LAM should definitely be running your .profile on the remote nodes.
Can you run "lamboot -d" with the b26 version and send the output?
>> I *think* that many of your problems is that LAM 7.1.1 is putting the
>> ]
>> in the wrong place -- it's missing a space, causing the parsing on the
>> remote node to go badly.
>
>> The latest beta of 7.1.2 fixes this issue -- could you give that a
>> while? It might also fix your $LAMHOME/PATH issues (if the shell
>> parsing is wrong right off the bat, other things can go wrong).
>
> Same issue as with 7.1.1. The close bracket is at the end of the line,
> LAM
> barfs on stderr output, and suggests the same test command. Which still
> won't work until I swap the order of the last two non-white characters
> -
> the ' and the ) in:
>
> rsh euler -n '( ! [ -e ./.profile] || . ./profile;' hboot -t -c
> lam-conf.lamd -d -v -s -I '"-H 192.168.0.10 -P 60547 -n 1 -o 0"' )

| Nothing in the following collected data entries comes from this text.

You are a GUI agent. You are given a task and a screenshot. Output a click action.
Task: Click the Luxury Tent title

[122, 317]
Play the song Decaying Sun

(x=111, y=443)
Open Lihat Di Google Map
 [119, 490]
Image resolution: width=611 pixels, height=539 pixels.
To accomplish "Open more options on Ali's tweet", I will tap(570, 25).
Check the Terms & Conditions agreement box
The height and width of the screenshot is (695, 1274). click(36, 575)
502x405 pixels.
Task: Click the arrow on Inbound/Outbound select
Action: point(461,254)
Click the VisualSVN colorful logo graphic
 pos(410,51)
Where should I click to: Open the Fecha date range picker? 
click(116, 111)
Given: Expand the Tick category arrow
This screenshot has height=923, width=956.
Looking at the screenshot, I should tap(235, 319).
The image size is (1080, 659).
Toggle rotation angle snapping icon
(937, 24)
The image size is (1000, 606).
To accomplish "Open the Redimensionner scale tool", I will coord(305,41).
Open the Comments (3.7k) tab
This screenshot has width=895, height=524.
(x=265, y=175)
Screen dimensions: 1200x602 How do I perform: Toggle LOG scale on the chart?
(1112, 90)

Are you absolutely sure that you're running b26? Somewhere early in
the 7.1.2 beta's, we insertted the missing " " before ]. So the b26
line should read like this:
> rsh euler -n '( ! [ -e ./.profile ] || . ./profile;' hboot -t -c
> lam-conf.lamd -d -v -s -I '"-H 192.168.0.10 -P 60547 -n 1 -o 0"' )
Note the space before the ].
> Here's the error message. Much less detail this time, as the issue
> seems
> to be the same as in my last mail:
>
> <Preceded by lots of nice looking happy messages>
> n-1<1028> ssi:boot:rsh: attempting to execute: rsh euler -n '( ! [ -e
> ./.profile] || . ./.profile;' hboot -t -c lam-conf.lamd -d -v -s -I
> '"-H
> 192.168.0.10 -P 55089 -n 1 -o 0"' )
> ERROR: LAM/MPI unexpectedly received the following on stderr:
> [: missing ]
This is exactly in-line with missing a space before the ].
Can you double check your PATH and whatnot to ensure that you're
running b26 on the local and remote nodes?
--
{+} Jeff Squyres
{+} The Open MPI Project
{+} http://www.open-mpi.org/
|